I can't figure out what the error means and why the join works when I comment out /*and A.Full_Name is not null */
Any feedback is appreciated.
Thanks!
The error message clearly says that the issue has to do with conversion of an nvarchar to a float. There's no explicit conversion in your query, therefore it's about implicit one. If the issue indeed stems from this particular query and not from somewhere else, only two places can be responsible for that:
1) the join predicate;
2) the COALESCE call.
Both places involve one and the same pair of columns, a.File_NBR and b.File_NBR. So, one of them must be an nvarchar column and the other a float one. Since the float type has higher precedence than nvarchar, the latter would implicitly be converted to the former, not the other way around. And apparently one of the string values failed to convert. That's the explanation of the immediate issue (the conversion).

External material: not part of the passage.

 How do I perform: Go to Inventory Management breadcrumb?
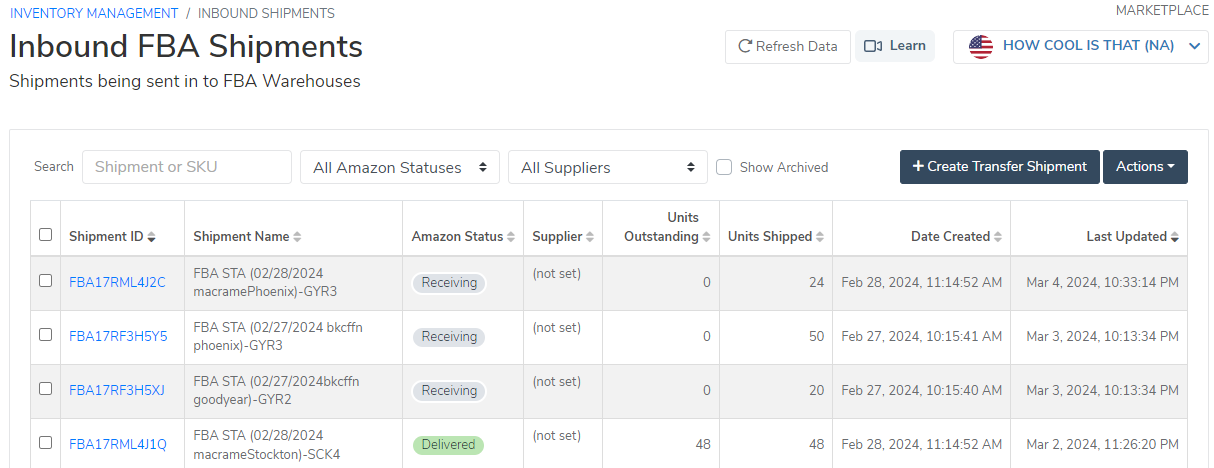94,13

I've seen your comment where you are saying that one of the columns is an int and the other float. I have no problem with that as I believe you are talking about columns in physical tables whereas both sources in this query appear to be views, judging by their names. I believe one of the columns enjoys a transformation to nvarchar in a view, and this query ends up seeing it as such. So, that should account for you where the nvarchar can come from.
As for an explanation to why commenting a seemingly irrelevant condition out appears to make such a big difference, the answer must lie in the internals of the query planner's workings. While there's a documented order of logical evaluation of clauses in a Transact-SQL SELECT query, the real, physical order may differ from that. The actual plan chosen for the query determines that physical order. And the choice of a plan can be affected, in particular, by such a trivial thing as incorporation or elimination of a simple condition.

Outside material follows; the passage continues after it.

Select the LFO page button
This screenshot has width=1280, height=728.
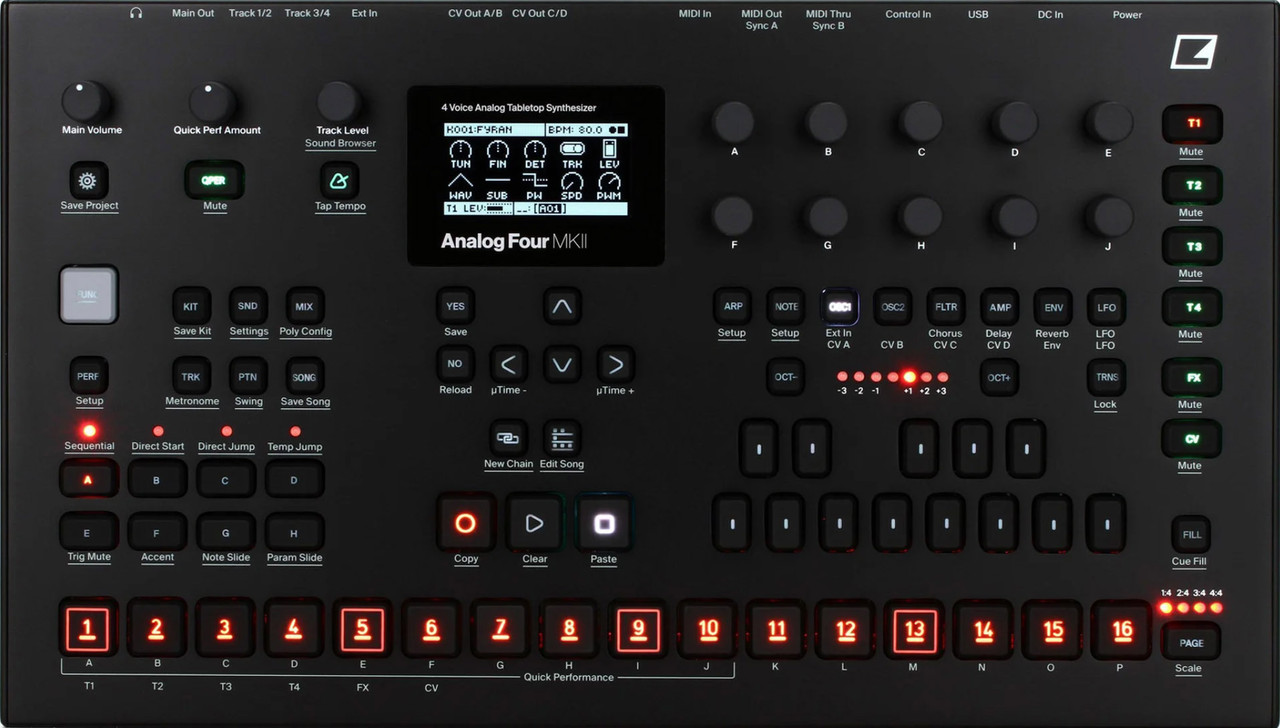tap(1105, 307)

To apply that to your situation, when the offending condition is commented out, the planner chooses such a plan for the query that both the join predicate and the COALESCE expression evaluate only when all the rows capable of causing the issue in question have been filtered out by predicates in the underlying views. When the condition is put back, however, the query is assigned a different execution plan, and either COALESCE or (more likely) the join predicate ends up being applied to a row containing a string that cannot be converted to a float, which results in an exception raised.
Conversion of both a.File_NBR and b.File_NBR to char, as you did, is one way of solving the issue. You could in fact pick any of these four string types:
char
varchar
nchar
nvarchar
And since one of the columns is already a string (possibly the a.File_NBR one, but you are at a better position to find that out exactly), the conversion could be applied to the other one only.
Alternatively, you could look into the view producing the nvarchar column to try and see if the int to nvarchar conversion could be eliminated in the first place.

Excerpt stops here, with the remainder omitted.